A classificação dos vinhos portugueses

   Pois é, o inexistente leitor por acaso já ouviu falar sobre as regras que permitem a um produtor português rotular seu vinho como Reserva, Grande Reserva, Grande Escolha, Selecção do Enólogo, Garrafeira, e outras mais? Não? Está como eu. Mas se sim, conte-me, por favor! Neste final de semana dei uma olhada geral, e o resultado foi desanimador.
   Espera-se que tais menções não sejam atribuídas a esmo, e que sua presença em um rótulo de fato confira ao produto maior importância e qualidade, até justificando um preço eventualmente maior.
   Uma fonte para checar as designações de origem dos vinhos portugueses está aqui. É uma página comercial que apenas explica as denominações, DO, DOP, DOC, IG, IGP, Vinho Regional e simplesmente 'Vinho'. E essa não é uma escala hierárquica. Além, claro, de nada fala sobre a classificação em si! 😞

   O simpático sítio Wines of Portugal traz um dicionário, onde podemos encontramos algumas definições, que reproduzo do original:

  • Reserva – Uma designação de qualidade superior para os vinhos DOP, e que tem de ser certificada pela entidade certificadora (CVR ou IVDP).
  • Grande Reserva – Designação oficial para vinho DOC / DOP e vinho IGP com características organolépticas destacadas e um título alcoométrico igual ou superior a (em 1% por volume) o limiar mínimo estabelecido como avaliado pelo painel da Comissão Vitivinícola Regional. O uso desta designação requer a indicação do ano da safra.
  • Garrafeira –  Denominação oficial para vinho DOC / DOP e vinho IGP com ano de colheita e envelhecimento mínimo: para vinho tinto e envelhecimento de pelo menos 30 meses, dos quais pelo menos 12 meses em garrafa de vidro; Para vinhos brancos e rosas, envelhecimento de pelo menos 12 meses, dos quais pelo menos 6 meses em garrafa de vidro. Também significa loja de vinho ou adega em português.
  • Selecção do Enólogo – Designação não oficial para um vinho recomendado pelo enólogo.

   No caso do Grande Reserva, notamos a tentativa de estabelecer um nível de álcool acima do limiar estalecido por uma comissão. Esse limiar, claro, depende da safra. Mas no caso do Garrafeira cita-se apenas o prazo de envelhecimento, sem qualquer outra necessidade.
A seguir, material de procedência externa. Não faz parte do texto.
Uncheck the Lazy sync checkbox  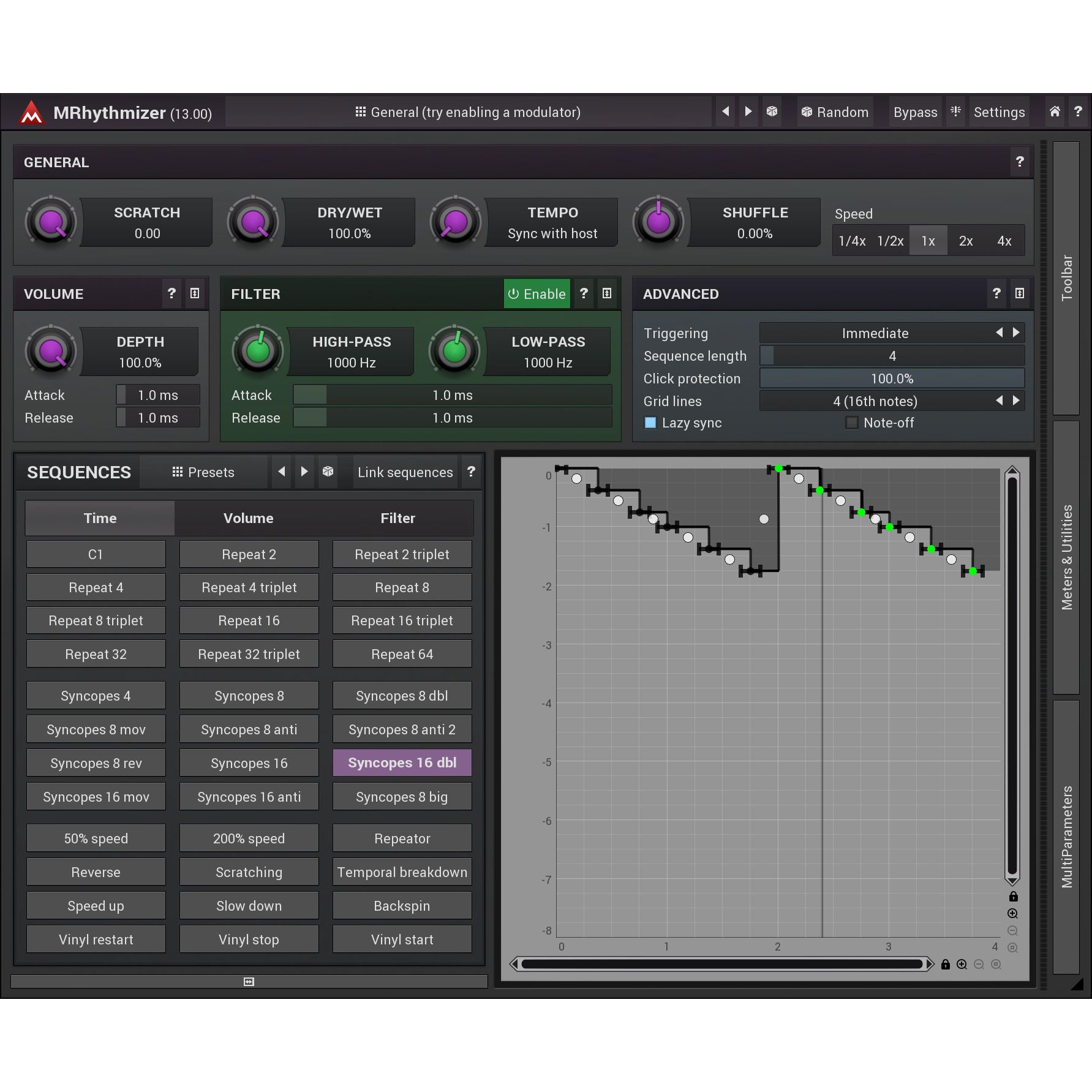coord(650,423)
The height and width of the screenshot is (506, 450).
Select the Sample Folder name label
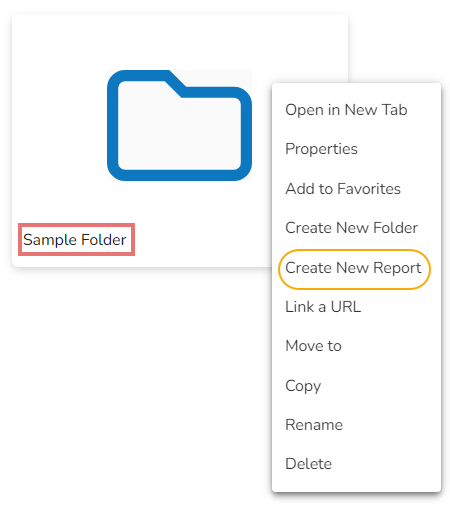coord(75,240)
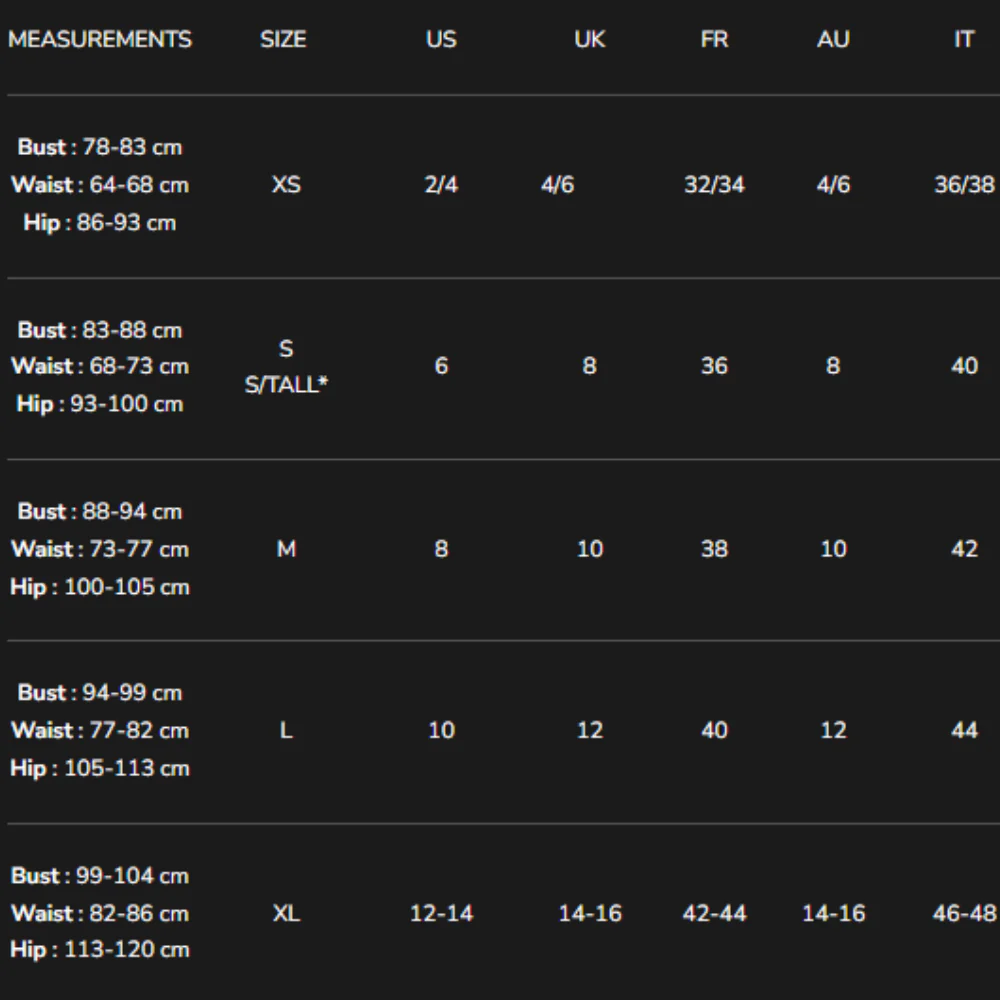Click the 42-44 FR size value
Screen dimensions: 1000x1000
tap(714, 913)
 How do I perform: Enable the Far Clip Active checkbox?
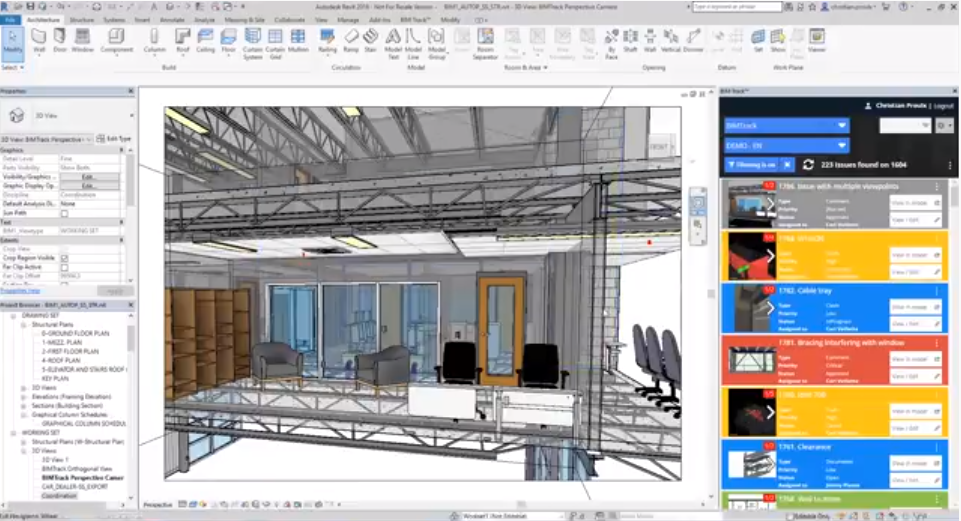tap(65, 267)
E, pior, nenhum dos casos dita que o envelhecimento deva acontecer em barrica! Falar em descarte de uvas, então, menos ainda...

Aos órgãos reguladores, então...

   O IVDP, Vinhos do Douro e do Porto, tem por missão ...promover o controlo da qualidade e quantidade dos vinhos do Porto, regulamentando o processo produtivo, bem como a protecção e defesa das denominações de origem Douro e Porto e indicação geográfica Duriense.
   Encontrei apenas uma menção mais direta a vinhos Reserva: Tintos de guarda: Têm boa profundidade de cor e aromas complexos e intensos. Quando novos, é comum surgirem notas de frutos pretos, chocolate, balsâmicas, violeta e madeira, sendo vinhos de grande estrutura e com taninos persistentes. No seu apogeu, que pode levar quase uma década a atingir, apresentam aromas delicados e subtis mas de grande complexidade. Na boca o vinho amacia mas mantém-se equilibrado. Uma parte significativa dos vinhos de guarda produzidos no Douro apresenta no rótulo a designação Reserva ou Grande Reserva.
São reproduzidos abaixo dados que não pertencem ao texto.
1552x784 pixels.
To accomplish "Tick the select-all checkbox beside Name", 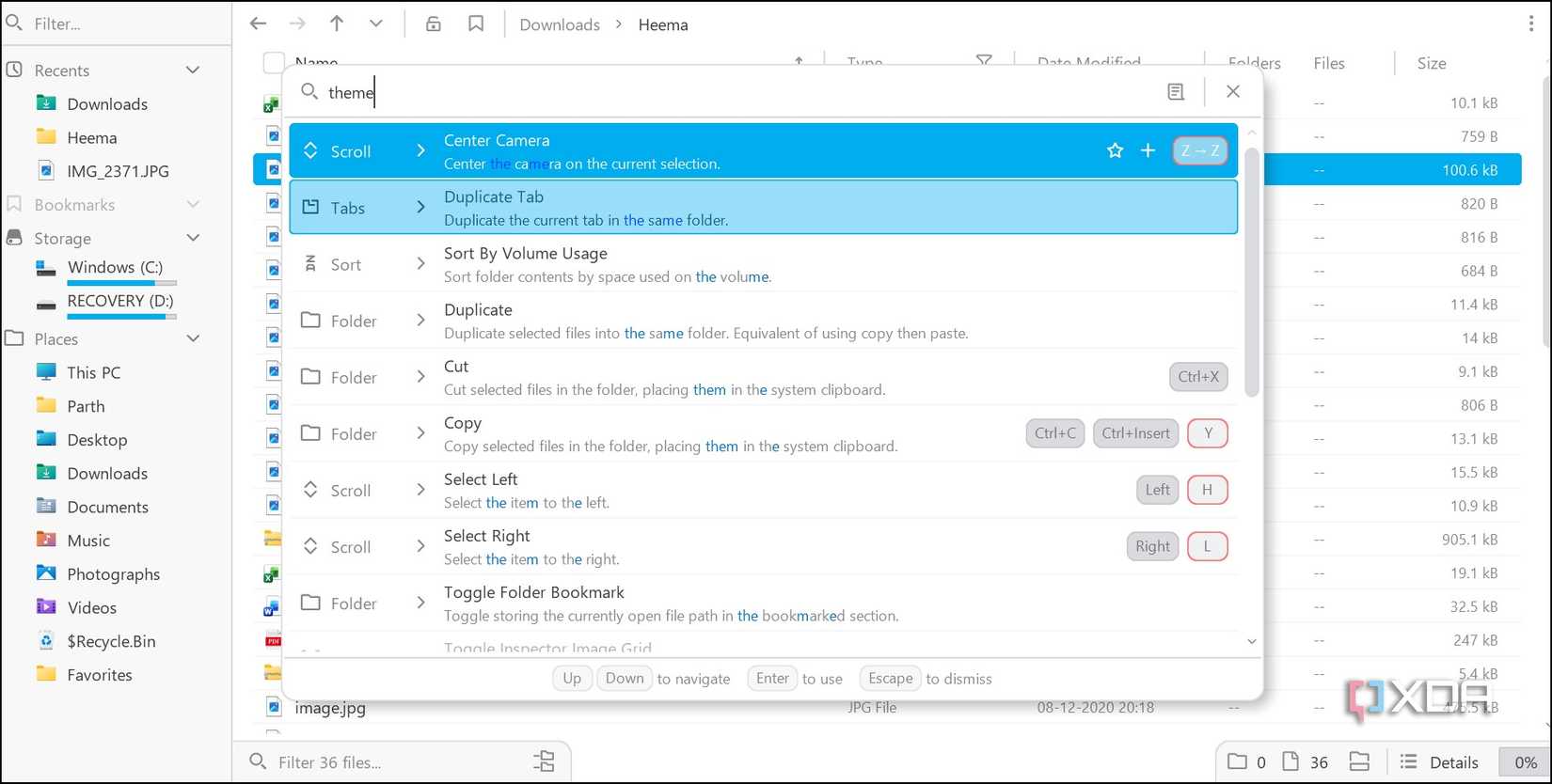I will click(x=274, y=63).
   A CVRA, Comissão Vitivinícola Regional Alentejana, traz as designações mencionadas, mas é tudo vago. Fala em estágio, como mencionado no Wines of Portugal, mas também não especifica se em madeira. Seria uma obviedade? Não parece, porque sabemos que antigamente os vinhos podiam ser envelhidos em recipientes cerâmicos. Aliás o Gravner faz isso até hoje...

   No IVV, Instituto da Vinha e do Vinho, também não encontrei maiores informações.

   A CVR, Comissão Vitivinícola Regional do Dão tem por missão ...garantir a sua genuinidade e qualidade, pelo que os submete a uma rigorosa coordenação e controlo. Estas actividades abarcam todo o circuito de produção e comercialização dos vinhos, com presença exclusiva dos Agentes de Verificação Técnica do Organismo em todas as operações.
  Encontrei um excerto do Diário de República - acho que o equivalente do nosso Diário Oficial - que, em seu artigo 9°, página 4287, trata de menções tradicionais... e lista as definições de Reserva, Grande Reserva, Garrafeira, etc., mais ou menos como na Wines of Portugal... Que impressão de estar andando em círculos!

   Apesar dessa aparente falta de classificação melhor definida, o leitor não deve debruçar-se na mesa e chorar... como vimos, cada região (e aqui listo só algumas) tem seu órgão regulador, e a qualidade do vinho português é muito bem assegurada por eles. Afinal, vejamos:
   * O leitor já bebeu algum vinho português e disse - Pow, isso é ruim! Difícil, heim?
   * Por coincidência, experimentei e postei há pouco um bom alentejano, o Pêra Grave. Confira lá.
   * Finalmente, a questão das nomenclaturas Reserva, Grande Reserva e outros foi questionada em função dos vinhos descritos nesta postagem. Foram consumidos antes da epidemia, de forma não estou quebrando o isolamento assim tão à larga. Vejamos como foi.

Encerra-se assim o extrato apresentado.